▸ Passage fourni
■ ■ ■ ■ ■
Si vous êtes un créateur de BD et que vous voulez que votre projet devienne populaire, qu’il arrive à dépasser les limites de l’industrie des comics, comme Walking Dead, vous feriez mieux de sortir au moins cinquante numéros. C’est ce qui s’est passé à chaque fois. Savage Dragon a été porté en dessin animé, Spawn au cinéma, Walking Dead en série télé’, Invincible en série télé’, Deadly Class en série télé’, Saga… Bon, là, Brian a dit non, il ne pouvait pas donc il a décidé de refuser, Witchblade en série télé’ - c’est presque une certitude à 100%. Si vous arrivez à cinquante numéros vous allez réussir à sortir du format comics.
Mais… Je ne sais pas. D’un côté, je me sens bien, et je sais que les gens viennent me dire “Todd, c’est génial !”, mais d’un autre côté, j’aimerais vraiment que plus de gens soient dans la même situation que moi.
Mais tu n’as jamais été tenté à l’idée de proposer un reboot pendant toutes ces années ?
Jamais.
Jamais ?
Jamais. A aucun moment.
Parce que, ma question serait : si tu es un nouveau lecteur qui débarquerait en 2023, est-ce tu ne serais pas effrayé à l’idée de commencer Spawn avec un tel volume de numéros ? Qu’est-ce que tu aurais envie de dire aux jeunes qui pourraient demander “hey Todd, j’ai envie de lire du Spawn mais je ne sais pas si je peux commencer au numéro #1”, parce que ce n’est pas vraiment une solution évidente ?
Je pense que c’est de la connerie. De la connerie. Et voilà pourquoi : dans votre pays, vous avez le football. Il y a une équipe pour Paris, pas vrai ? Ok. Mais alors comment est-ce que quelqu’un pourrait se déclarer fan, si cette personne n’a pas vu tous les matchs que cette équipe a joué depuis le commencement ? Vous ne les avez pas vu jouer dans les années cinquante. Ni dans les années soixante. Pourquoi ? Parce que vous êtes nés en 2001. Alors pourquoi vous avez envie de suivre cette équipe ? Vous avez loupé tous ces matchs, toute cette histoire. C’est une arnaque… de quoi est-ce qu’on est en train de parler ? Tu es en train de me dire que si un nouvel Harry Potter sort, les seuls que ça va intéresser sont les gens qui ont lu tous les autres tomes d’Harry Potter qui sont sortis avant ? Bien sûr que non !
■ ■ ■ ■ ■
[Relevés de localisation de mots et d'éléments]
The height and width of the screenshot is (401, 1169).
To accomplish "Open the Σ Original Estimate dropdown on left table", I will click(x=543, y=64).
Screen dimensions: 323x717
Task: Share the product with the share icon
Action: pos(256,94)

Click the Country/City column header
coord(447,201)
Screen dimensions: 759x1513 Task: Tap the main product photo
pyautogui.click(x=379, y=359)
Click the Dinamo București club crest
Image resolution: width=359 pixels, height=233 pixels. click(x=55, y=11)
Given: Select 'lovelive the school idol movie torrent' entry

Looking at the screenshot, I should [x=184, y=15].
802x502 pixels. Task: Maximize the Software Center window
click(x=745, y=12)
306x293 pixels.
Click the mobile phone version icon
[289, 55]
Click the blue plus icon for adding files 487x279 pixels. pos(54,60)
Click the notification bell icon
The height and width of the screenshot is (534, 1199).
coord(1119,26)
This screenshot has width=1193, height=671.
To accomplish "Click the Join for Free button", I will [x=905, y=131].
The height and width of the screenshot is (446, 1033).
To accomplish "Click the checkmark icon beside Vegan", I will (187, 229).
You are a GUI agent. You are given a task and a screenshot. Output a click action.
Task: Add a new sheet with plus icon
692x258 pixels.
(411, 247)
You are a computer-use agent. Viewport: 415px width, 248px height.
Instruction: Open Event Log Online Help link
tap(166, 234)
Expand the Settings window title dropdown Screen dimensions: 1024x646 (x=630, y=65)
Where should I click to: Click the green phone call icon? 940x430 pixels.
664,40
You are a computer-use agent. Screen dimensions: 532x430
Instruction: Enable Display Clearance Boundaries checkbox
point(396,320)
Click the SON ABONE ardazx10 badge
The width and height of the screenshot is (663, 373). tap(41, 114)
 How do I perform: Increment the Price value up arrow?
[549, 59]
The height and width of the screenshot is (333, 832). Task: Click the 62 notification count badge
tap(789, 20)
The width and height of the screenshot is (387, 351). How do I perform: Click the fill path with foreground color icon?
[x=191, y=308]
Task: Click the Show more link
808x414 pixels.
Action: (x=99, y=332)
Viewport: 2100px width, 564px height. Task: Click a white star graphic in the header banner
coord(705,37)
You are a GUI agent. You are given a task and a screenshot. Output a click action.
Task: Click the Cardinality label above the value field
■ ■ ■ ■ ■
▸ Objectif de l'exercice
Poursuivez l'entretien consacré à Spawn et aux comics au-delà de sa dernière phrase.

▸ Réponse attendue
On fait ça tout le temps. A la télévision, prenez votre série préférée, et je suis prêt à parier que vous n’avez pas vu l’intégralité des épisodes. Je ne comprends pas ce raisonnement ! Et il y a autre chose attendez, je vais vous chercher un truc (ndlr : Todd McFarlane part chercher un truc en hors champ).
Ce dont tu es en train de me parler, c’est d’un numéro (ndlr : Todd McFarlane est revenu). Un numéro, rien d’autre. Or, s’il existe des gens qui s’intéressent à ce que je produis uniquement à cause du numéro, je ne veux pas que ces gens là lisent mon travail, Arno. Si quelqu’un me dit : voilà, on a assemblé le meilleur scénariste des comics avec le meilleur artiste, le meilleur coloriste et le meilleur lettreur, mais on a un problème parce que c’est un numéro #312… Et que si je reprends exactement la même équipe créative, avec les mêmes personnages et la même histoire, et que j’efface le #312 et que je mets un numéro #1 à la place - c’est ça, la seule putain de raison qui fait que vous allez acheter le bouquin ? Mais vous l’achetez pour de mauvaises raisons !
Regarde (ndlr : Todd McFarlane présente un album de Haunt). S’il faut en passer par là, je suis prêt à foutre le #312 sur le côté gauche de la couverture, et un numéro #1 sur le côté droit. Je mettrai deux numéros : le gros qui fait peur, et le numéro #1. Et pour le numéro suivant, je mettrai #313, et à côté, un numéro #1. Et puis #314, et un numéro #1. Et #315, et un numéro #1. Si la seule raison qui vous motive à acheter, c’est le numéro sur la couverture - un foutu numéro ! - alors c’est que vous achetez pour les mauvaises raisons.
Moi, je croyais que les gens achetaient parce qu’ils apprécient le contenu. Ou parce qu’ils sont curieux, ou parce qu’ils veulent essayer un truc différent. Vous n’avez pas besoin de connaître le détail de chaque seconde de la vie de Superman, de Batman, de Spider-Man, des X-Men, ou de n’importe quel héros. Vous n’avez pas besoin de regarder l’intégralité des épisodes de Dr Who pour monter à bord et vous amuser. Pourquoi est-ce qu’on est en train d’avoir cette conversation ? C’est une réflexion tellement bizarre.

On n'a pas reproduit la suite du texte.